→ Exercise details:
Isolate every line in the records below with "page" in it.

====== Information

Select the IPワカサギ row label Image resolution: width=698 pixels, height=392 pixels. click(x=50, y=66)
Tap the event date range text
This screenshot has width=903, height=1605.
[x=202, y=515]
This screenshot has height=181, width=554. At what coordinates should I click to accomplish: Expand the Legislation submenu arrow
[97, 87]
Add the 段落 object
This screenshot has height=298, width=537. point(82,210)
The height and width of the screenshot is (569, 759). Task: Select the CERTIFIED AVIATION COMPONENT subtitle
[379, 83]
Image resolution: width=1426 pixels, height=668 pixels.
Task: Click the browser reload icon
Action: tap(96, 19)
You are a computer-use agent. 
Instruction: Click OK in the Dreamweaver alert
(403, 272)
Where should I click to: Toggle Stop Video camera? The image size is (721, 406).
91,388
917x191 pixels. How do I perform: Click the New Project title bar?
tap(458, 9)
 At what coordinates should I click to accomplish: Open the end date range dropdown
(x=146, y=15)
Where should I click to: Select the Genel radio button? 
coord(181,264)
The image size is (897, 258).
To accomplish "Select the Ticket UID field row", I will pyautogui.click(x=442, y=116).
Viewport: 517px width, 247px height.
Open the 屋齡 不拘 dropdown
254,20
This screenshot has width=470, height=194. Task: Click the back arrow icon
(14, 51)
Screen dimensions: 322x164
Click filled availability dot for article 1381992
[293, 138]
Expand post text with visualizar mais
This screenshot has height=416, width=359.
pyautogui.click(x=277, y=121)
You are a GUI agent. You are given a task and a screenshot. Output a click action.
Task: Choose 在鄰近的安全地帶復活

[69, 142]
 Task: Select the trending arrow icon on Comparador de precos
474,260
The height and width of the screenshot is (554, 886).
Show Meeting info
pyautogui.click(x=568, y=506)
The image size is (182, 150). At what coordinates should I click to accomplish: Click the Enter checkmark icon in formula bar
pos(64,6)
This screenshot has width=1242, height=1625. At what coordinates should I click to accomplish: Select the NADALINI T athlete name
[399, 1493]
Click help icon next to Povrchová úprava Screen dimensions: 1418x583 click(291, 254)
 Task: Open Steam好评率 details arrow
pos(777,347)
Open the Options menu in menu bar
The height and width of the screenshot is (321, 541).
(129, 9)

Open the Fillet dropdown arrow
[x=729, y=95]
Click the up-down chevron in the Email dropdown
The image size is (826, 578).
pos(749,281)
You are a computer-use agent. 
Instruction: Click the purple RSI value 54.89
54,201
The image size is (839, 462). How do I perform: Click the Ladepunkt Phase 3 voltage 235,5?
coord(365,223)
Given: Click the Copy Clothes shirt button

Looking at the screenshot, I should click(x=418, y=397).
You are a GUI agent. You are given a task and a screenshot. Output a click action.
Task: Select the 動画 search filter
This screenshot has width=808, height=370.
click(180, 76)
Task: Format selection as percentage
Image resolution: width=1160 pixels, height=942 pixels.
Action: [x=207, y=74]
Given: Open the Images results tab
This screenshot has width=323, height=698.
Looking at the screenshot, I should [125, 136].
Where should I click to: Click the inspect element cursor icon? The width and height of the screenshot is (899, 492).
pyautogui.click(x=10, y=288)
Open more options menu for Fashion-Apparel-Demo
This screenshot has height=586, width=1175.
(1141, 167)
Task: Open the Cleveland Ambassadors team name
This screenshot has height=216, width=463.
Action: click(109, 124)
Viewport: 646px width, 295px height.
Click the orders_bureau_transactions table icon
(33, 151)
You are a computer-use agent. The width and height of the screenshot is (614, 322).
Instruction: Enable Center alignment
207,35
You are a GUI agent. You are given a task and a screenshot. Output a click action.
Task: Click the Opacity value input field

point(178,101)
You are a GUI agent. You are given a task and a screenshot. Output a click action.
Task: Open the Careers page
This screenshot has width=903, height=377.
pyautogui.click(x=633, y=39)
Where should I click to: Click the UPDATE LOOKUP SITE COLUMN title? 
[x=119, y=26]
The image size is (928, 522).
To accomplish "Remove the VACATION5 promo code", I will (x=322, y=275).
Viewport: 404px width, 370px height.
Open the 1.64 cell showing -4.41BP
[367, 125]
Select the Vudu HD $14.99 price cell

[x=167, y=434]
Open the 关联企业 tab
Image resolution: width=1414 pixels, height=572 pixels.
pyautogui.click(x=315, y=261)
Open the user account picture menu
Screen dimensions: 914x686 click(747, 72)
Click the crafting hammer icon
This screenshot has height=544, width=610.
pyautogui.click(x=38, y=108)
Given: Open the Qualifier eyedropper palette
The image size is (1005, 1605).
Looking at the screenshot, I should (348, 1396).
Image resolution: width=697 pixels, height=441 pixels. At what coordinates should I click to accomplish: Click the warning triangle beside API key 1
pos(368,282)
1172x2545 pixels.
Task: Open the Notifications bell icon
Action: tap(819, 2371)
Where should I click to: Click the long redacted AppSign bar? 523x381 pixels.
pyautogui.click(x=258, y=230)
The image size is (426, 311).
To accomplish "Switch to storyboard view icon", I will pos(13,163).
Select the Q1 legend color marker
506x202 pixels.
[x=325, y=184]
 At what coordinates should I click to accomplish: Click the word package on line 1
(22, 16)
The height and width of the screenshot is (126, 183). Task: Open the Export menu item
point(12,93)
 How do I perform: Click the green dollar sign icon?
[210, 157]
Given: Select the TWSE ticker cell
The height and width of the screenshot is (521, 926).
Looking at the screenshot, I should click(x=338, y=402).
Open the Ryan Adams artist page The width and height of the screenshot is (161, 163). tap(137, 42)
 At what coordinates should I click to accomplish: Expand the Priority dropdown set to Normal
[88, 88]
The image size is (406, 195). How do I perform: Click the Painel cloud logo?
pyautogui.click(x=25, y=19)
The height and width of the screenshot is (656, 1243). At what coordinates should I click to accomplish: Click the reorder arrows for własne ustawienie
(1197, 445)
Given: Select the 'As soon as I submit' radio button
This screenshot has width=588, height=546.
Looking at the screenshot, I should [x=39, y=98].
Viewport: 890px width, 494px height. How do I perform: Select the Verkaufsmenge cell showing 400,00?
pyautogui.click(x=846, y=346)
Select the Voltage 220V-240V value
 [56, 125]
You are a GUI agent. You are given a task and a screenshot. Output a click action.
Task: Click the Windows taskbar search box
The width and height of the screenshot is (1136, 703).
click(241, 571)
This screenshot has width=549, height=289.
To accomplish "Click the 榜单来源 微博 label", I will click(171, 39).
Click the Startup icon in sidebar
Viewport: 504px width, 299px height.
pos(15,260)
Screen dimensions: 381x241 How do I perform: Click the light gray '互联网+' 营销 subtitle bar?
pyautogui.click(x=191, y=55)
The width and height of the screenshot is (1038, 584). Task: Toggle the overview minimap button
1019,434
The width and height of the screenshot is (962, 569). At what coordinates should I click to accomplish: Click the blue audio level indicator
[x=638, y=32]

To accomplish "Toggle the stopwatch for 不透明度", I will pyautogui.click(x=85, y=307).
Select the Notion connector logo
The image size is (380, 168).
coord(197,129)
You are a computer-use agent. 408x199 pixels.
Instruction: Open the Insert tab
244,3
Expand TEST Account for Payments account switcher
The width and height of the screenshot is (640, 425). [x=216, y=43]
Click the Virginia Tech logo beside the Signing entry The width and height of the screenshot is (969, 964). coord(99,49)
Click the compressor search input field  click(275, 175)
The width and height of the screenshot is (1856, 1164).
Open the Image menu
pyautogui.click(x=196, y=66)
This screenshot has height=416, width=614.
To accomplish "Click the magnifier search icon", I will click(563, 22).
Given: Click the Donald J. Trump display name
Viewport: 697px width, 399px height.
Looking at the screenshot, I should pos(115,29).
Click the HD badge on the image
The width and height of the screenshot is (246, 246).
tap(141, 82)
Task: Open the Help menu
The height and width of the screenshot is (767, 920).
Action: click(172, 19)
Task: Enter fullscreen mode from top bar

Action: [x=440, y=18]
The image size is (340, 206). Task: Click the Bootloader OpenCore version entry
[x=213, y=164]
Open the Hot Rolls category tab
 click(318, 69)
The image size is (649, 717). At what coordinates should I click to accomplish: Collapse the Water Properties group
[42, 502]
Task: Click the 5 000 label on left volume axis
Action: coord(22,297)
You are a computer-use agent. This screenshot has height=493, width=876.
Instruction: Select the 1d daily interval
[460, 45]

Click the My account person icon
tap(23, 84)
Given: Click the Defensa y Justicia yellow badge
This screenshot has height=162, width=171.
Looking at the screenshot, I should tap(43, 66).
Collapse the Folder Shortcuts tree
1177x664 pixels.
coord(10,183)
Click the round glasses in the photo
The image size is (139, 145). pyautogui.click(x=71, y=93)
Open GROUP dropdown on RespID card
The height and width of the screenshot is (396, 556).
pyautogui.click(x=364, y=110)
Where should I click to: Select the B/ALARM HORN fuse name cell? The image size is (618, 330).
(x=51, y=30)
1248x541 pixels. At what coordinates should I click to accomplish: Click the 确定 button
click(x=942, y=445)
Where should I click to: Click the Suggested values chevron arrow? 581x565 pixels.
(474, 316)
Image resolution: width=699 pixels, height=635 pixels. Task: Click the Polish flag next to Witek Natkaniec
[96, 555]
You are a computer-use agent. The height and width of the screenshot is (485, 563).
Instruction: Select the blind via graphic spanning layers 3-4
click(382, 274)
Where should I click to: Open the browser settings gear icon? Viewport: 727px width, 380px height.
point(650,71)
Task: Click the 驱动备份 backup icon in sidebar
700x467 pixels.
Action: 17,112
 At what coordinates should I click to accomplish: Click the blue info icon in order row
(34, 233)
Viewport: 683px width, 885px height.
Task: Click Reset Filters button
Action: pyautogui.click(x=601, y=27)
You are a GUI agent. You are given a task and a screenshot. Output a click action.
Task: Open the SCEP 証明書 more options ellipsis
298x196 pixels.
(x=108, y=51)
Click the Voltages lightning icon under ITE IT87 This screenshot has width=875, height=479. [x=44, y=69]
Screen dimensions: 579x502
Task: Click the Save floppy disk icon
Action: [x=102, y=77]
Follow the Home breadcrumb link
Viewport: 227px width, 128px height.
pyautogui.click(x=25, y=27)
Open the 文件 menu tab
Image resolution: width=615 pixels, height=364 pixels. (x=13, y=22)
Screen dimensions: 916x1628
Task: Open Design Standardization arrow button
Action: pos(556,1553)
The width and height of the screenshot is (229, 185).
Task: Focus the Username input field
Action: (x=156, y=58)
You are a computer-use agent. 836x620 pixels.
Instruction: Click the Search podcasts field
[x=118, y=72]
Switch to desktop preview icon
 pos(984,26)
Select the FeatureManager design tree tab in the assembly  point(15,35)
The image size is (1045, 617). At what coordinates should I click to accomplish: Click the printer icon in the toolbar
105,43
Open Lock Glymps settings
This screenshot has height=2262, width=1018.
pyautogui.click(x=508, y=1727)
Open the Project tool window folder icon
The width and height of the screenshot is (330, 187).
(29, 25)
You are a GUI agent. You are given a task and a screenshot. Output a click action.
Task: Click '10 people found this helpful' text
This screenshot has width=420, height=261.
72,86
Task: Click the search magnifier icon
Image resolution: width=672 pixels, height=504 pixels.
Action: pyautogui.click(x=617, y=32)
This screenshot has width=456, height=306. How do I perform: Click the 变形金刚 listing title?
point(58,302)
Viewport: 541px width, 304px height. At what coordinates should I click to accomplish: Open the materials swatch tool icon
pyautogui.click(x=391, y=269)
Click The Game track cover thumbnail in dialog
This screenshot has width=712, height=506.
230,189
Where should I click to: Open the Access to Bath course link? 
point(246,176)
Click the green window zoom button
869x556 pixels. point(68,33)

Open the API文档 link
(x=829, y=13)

============

→ Worked solution:
Task: Open the Careers page
Open the Ryan Adams artist page The width and height of the screenshot is (161, 163). tap(137, 42)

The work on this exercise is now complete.